Encyclopedia of Shinto
詳細表示 (Complete Article)
|カテゴリー1：||8. Schools, Groups, and Personalities|
Shintoist, poet and scholar of National Learning (kokugaku) in the late Edo and early Meiji periods. Also went by other names including Sanemon, Sanzō and Geki, and used the epistolary names Kōson and Baiu. Inō was born in 1805 in Sawara Village, Katori District, Shimousa Province (present-day Chiba Prefecture). Hidenori studied Japanese poetry (waka) under Kōyama Natsura (1788-1883), Oyamada Tomokiyo (1783-1847) and Inoue Fumio (1799-1871), and classics under Hirata Kanetane (1799-1880). During the Kaei era (1848-54) of the Edo period, he closed his family business (a kimono textile shop going by the name of Abura-ya) and opened a private academy in the town of Kameido, within the outlying eastern regions of Edo, where he primarily taught waka poetry and kokugaku.

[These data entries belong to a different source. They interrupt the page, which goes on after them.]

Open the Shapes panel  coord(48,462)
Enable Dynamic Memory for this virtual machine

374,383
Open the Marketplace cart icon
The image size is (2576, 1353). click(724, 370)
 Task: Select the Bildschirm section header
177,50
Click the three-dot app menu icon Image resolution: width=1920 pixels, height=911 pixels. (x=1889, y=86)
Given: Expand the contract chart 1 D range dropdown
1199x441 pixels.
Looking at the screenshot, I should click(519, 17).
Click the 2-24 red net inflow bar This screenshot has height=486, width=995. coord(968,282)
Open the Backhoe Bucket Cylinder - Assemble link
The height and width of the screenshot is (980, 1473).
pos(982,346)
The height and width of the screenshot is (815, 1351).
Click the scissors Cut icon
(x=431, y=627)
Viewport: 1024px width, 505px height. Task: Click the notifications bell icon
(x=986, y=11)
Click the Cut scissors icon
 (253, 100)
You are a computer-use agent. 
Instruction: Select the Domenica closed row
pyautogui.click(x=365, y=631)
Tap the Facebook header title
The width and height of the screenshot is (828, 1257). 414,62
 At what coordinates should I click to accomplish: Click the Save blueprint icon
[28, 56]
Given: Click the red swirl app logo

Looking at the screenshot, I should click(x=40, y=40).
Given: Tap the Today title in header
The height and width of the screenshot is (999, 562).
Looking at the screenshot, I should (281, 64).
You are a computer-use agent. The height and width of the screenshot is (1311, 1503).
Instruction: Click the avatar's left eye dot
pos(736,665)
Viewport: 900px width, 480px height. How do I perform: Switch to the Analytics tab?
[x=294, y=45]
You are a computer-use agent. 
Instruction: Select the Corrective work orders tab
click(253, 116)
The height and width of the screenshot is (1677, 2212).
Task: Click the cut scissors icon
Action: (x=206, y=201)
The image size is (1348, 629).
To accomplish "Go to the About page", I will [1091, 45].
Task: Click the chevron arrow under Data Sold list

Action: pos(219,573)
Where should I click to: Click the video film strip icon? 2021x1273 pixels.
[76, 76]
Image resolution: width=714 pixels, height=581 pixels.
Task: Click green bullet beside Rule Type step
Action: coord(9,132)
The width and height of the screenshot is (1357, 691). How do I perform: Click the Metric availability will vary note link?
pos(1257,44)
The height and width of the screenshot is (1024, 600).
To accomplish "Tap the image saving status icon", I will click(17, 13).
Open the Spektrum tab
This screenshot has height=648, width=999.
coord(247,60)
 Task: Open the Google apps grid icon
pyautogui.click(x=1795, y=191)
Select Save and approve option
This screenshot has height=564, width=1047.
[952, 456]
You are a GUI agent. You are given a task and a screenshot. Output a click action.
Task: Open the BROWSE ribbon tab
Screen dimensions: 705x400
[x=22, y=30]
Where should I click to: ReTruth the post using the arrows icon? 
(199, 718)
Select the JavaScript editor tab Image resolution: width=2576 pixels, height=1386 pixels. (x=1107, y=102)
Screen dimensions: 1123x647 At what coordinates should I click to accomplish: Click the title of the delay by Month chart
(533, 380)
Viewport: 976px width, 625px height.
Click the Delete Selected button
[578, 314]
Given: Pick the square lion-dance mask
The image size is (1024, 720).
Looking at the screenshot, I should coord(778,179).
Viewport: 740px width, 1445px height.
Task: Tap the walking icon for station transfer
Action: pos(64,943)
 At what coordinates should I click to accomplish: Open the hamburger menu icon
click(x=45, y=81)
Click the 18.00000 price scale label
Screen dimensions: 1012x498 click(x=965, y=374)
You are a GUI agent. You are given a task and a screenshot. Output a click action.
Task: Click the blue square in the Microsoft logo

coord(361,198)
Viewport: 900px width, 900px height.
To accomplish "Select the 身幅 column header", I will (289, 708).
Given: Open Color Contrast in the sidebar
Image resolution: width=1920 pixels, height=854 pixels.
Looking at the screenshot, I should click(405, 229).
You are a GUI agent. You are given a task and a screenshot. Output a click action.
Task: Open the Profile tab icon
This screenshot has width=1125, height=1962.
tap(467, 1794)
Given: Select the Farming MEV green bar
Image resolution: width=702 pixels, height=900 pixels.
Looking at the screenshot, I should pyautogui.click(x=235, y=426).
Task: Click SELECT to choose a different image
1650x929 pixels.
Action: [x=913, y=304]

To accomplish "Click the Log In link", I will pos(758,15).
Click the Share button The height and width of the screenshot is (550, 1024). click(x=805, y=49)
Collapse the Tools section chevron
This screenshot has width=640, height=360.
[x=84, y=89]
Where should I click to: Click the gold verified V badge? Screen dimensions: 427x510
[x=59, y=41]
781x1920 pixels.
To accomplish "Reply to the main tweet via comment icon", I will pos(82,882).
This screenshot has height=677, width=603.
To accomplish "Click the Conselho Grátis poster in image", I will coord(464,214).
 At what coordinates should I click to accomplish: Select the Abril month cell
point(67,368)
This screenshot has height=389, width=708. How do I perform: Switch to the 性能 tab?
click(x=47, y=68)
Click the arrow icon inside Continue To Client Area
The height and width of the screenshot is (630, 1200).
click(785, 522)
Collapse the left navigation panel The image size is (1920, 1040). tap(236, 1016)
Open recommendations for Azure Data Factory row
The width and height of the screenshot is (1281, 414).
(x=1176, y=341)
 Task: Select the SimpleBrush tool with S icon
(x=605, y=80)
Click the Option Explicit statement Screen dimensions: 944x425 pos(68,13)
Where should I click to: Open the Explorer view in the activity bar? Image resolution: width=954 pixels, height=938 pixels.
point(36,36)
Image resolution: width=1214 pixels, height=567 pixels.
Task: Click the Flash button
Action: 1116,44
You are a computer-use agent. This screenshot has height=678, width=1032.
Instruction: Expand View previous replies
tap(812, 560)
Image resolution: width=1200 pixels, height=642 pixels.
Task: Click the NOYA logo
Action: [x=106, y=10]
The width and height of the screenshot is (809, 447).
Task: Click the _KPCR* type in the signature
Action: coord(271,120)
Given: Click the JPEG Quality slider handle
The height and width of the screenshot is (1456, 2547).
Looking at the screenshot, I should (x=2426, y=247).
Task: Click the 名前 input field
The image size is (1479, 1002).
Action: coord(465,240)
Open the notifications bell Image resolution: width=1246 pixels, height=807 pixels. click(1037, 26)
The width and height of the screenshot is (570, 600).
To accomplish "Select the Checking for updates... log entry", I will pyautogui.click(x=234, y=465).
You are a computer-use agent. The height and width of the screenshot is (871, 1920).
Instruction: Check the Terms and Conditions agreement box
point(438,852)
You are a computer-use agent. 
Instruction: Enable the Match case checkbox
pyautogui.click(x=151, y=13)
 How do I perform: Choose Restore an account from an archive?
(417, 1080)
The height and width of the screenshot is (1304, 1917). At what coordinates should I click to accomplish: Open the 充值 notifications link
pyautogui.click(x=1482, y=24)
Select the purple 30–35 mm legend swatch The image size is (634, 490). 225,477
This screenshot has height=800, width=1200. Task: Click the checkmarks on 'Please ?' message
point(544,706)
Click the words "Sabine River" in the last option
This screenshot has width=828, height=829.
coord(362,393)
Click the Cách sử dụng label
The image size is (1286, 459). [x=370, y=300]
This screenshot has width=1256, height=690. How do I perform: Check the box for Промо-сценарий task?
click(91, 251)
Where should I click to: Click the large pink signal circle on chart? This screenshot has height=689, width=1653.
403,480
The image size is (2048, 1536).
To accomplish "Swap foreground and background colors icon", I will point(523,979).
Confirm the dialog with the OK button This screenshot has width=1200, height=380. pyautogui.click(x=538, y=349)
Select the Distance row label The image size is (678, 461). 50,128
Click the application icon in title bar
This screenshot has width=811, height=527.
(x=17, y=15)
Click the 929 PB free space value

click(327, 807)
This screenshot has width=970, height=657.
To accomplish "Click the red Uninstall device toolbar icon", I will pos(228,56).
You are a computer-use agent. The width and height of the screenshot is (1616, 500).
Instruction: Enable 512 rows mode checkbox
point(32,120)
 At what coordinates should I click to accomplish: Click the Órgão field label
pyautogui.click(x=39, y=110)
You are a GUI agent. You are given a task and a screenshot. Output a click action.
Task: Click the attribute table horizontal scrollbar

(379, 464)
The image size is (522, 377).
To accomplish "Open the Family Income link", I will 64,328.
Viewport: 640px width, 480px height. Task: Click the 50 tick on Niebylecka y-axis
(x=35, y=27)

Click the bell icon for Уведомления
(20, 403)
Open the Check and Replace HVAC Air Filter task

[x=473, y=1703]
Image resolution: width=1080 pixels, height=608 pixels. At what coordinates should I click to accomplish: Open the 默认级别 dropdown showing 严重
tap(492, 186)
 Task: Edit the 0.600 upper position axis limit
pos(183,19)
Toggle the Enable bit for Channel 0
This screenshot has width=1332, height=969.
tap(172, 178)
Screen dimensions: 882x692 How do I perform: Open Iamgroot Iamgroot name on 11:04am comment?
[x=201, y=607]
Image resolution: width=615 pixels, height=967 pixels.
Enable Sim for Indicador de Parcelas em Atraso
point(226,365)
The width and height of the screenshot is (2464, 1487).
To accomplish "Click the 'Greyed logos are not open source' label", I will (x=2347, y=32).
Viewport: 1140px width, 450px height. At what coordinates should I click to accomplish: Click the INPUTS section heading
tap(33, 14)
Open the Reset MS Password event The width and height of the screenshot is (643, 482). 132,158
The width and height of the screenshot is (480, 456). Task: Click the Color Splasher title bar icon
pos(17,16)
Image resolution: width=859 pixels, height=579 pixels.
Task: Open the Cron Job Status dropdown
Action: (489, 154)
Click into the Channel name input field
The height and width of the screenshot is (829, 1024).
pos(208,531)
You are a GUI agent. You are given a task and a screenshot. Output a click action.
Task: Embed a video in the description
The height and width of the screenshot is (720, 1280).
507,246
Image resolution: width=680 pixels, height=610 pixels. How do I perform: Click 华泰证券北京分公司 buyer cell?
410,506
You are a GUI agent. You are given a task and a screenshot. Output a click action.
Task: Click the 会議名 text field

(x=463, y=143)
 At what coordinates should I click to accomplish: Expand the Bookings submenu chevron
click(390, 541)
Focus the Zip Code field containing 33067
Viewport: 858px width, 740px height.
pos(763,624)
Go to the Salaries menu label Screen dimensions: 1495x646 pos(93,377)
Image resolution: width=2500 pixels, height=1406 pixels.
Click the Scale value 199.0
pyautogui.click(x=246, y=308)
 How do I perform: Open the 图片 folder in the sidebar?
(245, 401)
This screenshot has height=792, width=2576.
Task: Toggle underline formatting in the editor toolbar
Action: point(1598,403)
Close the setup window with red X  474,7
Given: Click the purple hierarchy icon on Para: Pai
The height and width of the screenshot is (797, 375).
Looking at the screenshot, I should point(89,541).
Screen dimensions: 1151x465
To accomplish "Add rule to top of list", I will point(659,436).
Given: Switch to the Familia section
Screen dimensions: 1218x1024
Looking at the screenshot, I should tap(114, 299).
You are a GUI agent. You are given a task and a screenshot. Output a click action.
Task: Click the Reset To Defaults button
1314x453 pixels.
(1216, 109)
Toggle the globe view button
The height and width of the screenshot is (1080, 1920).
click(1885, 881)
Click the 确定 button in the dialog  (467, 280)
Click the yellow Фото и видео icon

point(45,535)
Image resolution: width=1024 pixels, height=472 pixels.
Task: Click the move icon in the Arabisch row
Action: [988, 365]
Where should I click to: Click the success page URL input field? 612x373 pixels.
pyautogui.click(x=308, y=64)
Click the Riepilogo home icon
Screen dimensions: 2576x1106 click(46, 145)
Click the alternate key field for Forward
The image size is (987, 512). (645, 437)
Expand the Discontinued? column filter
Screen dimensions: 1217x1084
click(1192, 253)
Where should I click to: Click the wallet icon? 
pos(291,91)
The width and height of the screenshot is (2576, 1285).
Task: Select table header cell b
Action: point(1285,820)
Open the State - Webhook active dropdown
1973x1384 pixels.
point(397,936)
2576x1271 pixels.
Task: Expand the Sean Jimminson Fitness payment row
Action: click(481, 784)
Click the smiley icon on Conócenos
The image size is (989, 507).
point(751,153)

In 1864, when the Grand Shrine Katori Jingū established a kokugaku academy called the Shōkokan, Inō was appointed as a teacher. He was made a copyist at the newly reestablished Jingikan (Department of Divinities) in 1868, and was appointed successively to posts as Senior Associate (daijokyō) at the University, Provisional Associate Professor of Indoctrination (senkyō gon chūhakushi), Senior Lecturer (daikōgi) in the Office of Preceptors (Kyōdōshoku), as well as serving jointly as Junior Chief Priest shōgūji (see gūji) of Katori Jingū and Provisional Junior Prefect of Instruction (gon shōkyōsei) in the Kyōdōshoku.
While serving in these capacities, he maintained a lively correspondence with contemporaries such as Kurokawa Harumura (1796-1866), Inoue Yorikuni (1893-1914) and other scholars, and along with his hometown compatriot Suzuki Masayuki (1837-1872) sought to promote a local academic tradition termed "Shimousa Kokugaku." His disciples include Konakamura Kiyonori and Kimura Masakoto (1827-1913). Hidenori died July 11, 1877, at the age of seventy-three. He was the author of Dainipponshi ruimei shōkun (Lessons on Classification in the History of Great Japan), Shintō shinron (New Lectures on Shinto), Ōbairoku, Natsugoromoshū, Waka dōyu, Hyakunin isshu shinshaku and Gusaku sansoku, among other works.